De acordo com ele, o tratamento é dividido em dois tipos: não farmacológico e farmacológico. “O primeiro compreende a adesão a mudanças do estilo de vida, como reduzir o consumo de sal, gordura e fritura, parar de fumar e beber e praticar atividades físicas regulares e supervisionadas, além de controlar o estresse”, detalha.


“Para o tratamento farmacológico, há várias classes de remédios que podem ser associados. Hoje, o indicado é começar com um ou dois medicamentos e agregar outros ao longo do tempo. Mas é bom destacar que o tratamento é individualizado”, aponta.
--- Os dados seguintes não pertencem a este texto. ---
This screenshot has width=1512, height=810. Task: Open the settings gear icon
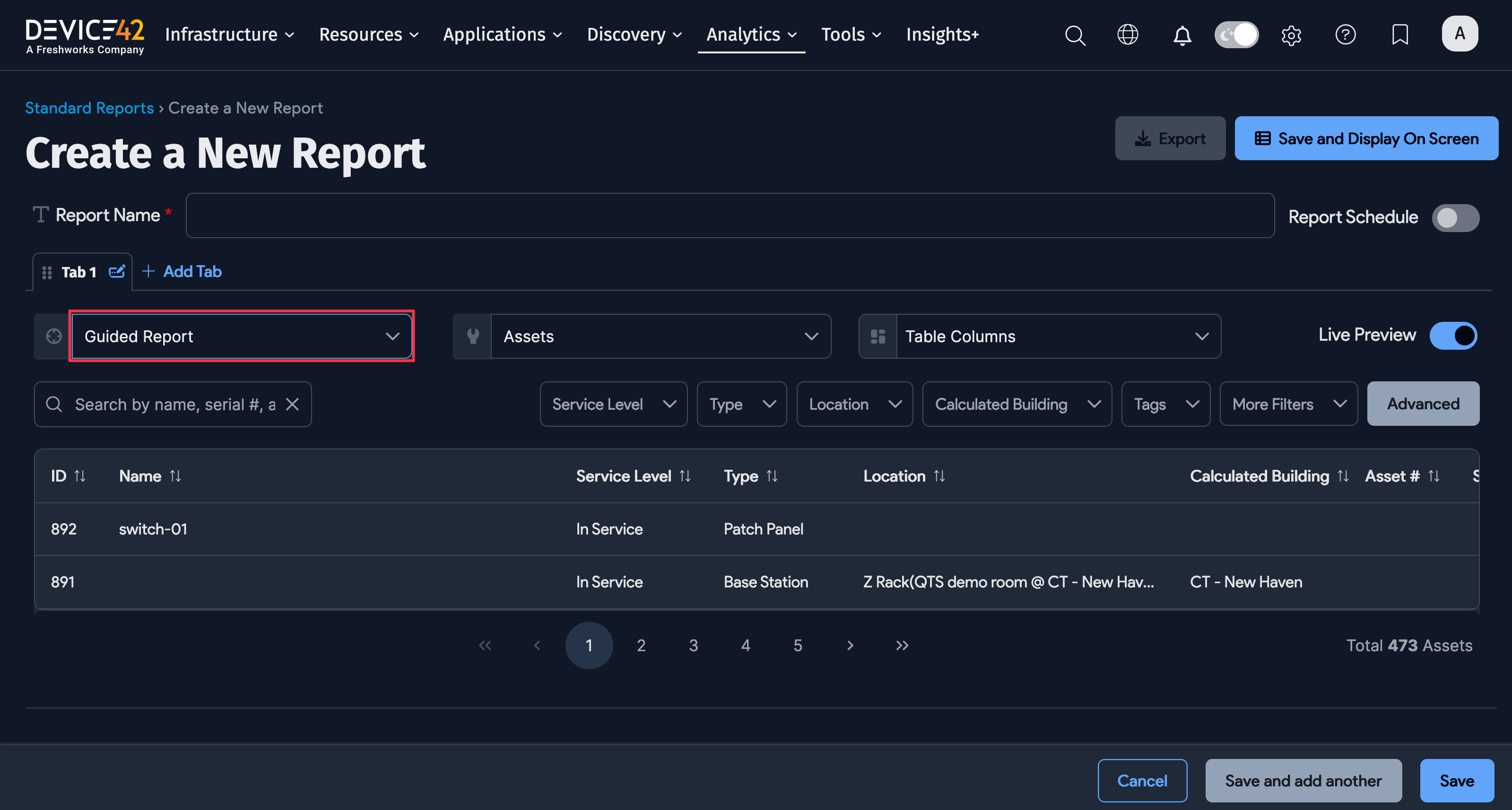pos(1291,35)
O dilema da adesão ao tratamento

O reconhecimento da hipertensão é o primeiro desafio a ser superado, mas está longe de ser o único. Um estudo conduzido por pesquisadores da Universidade de São Paulo (USP) evidenciou que, depois do diagnóstico, a adesão ao tratamento é outra grande barreira para o controle da hipertensão. O estudo acompanhou 253 participantes e, desses, 90,1% afirmaram que tomavam remédios para controlar a pressão alta. Os medicamentos, no entanto, foram detectados na urina de apenas 32,4% deles.
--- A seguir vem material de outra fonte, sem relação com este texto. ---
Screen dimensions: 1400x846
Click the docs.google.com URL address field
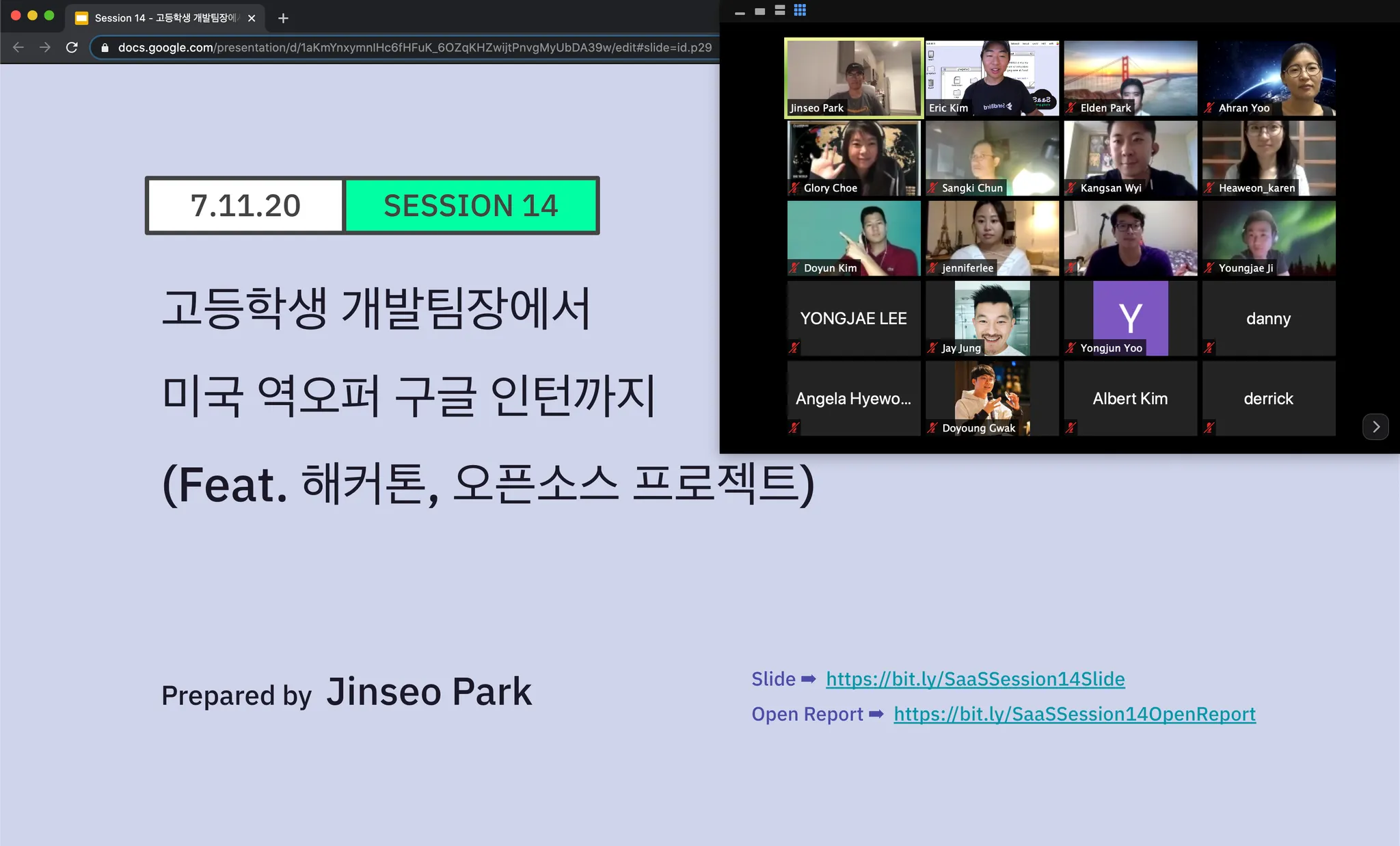(x=410, y=47)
Em entrevista ao Estadão, João Roberto Gemelli, presidente do Departamento de Hipertensão Arterial da Sociedade Brasileira de Cardiologia (DHA/SBC), afirmou que isso acontece porque a hipertensão, muitas vezes, é uma doença assintomática. Assim, os pacientes hipertensos tendem a abandonar o uso contínuo dos medicamentos ao longo do tempo, o que pode levá-los novamente a quadros graves de pressão elevada.


Uma das estratégias citadas por ele para superar a situação é a prescrição de uma medicação de dose única diária, com ação prolongada de 24 horas e poucos efeitos colaterais.
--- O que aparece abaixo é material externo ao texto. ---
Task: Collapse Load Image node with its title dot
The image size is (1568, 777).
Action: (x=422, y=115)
Esse é justamente o objetivo dos pesquisadores do Trident: unificar o tratamento em uma única pílula. De acordo com Alexandre Vieira, diretor médico da Funcional Health Tech, o uso de combinações fixas já é recomendado pelas diretrizes da Sociedade Brasileira de Cardiologia, da Sociedade Europeia de Hipertensão e da Organização Mundial da Saúde (OMS).


Para ele, as polipílulas representam um avanço importante. “O objetivo é simplificar o tratamento e facilitar o uso contínuo. As evidências indicam que esquemas mais simples aumentam a adesão e melhoram o controle da pressão arterial, principalmente entre idosos e pessoas com múltiplas doenças crônicas.”


Vieira destaca, no entanto, que a baixa adesão é um retrato do contexto em que os pacientes vivem, e não apenas do uso de vários medicamentos. “Rotinas instáveis, dificuldade de acesso aos serviços de saúde, baixo nível de escolaridade, falta de apoio familiar, estresse crônico e insegurança alimentar pesam muito mais na adesão do que a quantidade de medicamentos”, pondera.


“O problema real está no entorno social do paciente. Não adianta oferecer uma pílula única se o indivíduo vive em um ambiente que não sustenta o cuidado. A adesão depende de muito mais do que disciplina”, frisa.


Interrupção do tratamento

Segundo Vieira, interromper o tratamento, mesmo que por poucos dias, rompe o equilíbrio de um sistema que precisa estar sempre sob controle.


“Nos primeiros dias sem medicação, ocorre um efeito de rebote. A pressão volta a subir de forma abrupta, e esse pico aumenta o risco imediato de infarto e AVC, por exemplo, especialmente em pessoas que já têm doença cardíaca pré-existente. Há casos em que a suspensão repentina de anti-hipertensivos pode causar arritmias e até crises hipertensivas graves”, diz.


“Com o passar do tempo, as consequências se acumulam. A pressão elevada de forma intermitente acelera a deterioração das artérias e aumenta a sobrecarga sobre o coração, os rins e o cérebro. O músculo cardíaco se espessa, os vasos perdem elasticidade e os rins começam a perder capacidade de filtração”, explica, reforçando que o tratamento depende da constância.


Dinamarco acrescenta que todo mundo deve medir a pressão com regularidade. “Não acredite que é só tomar o remédio e está tudo certo. As pessoas também precisam fazer sua parte.”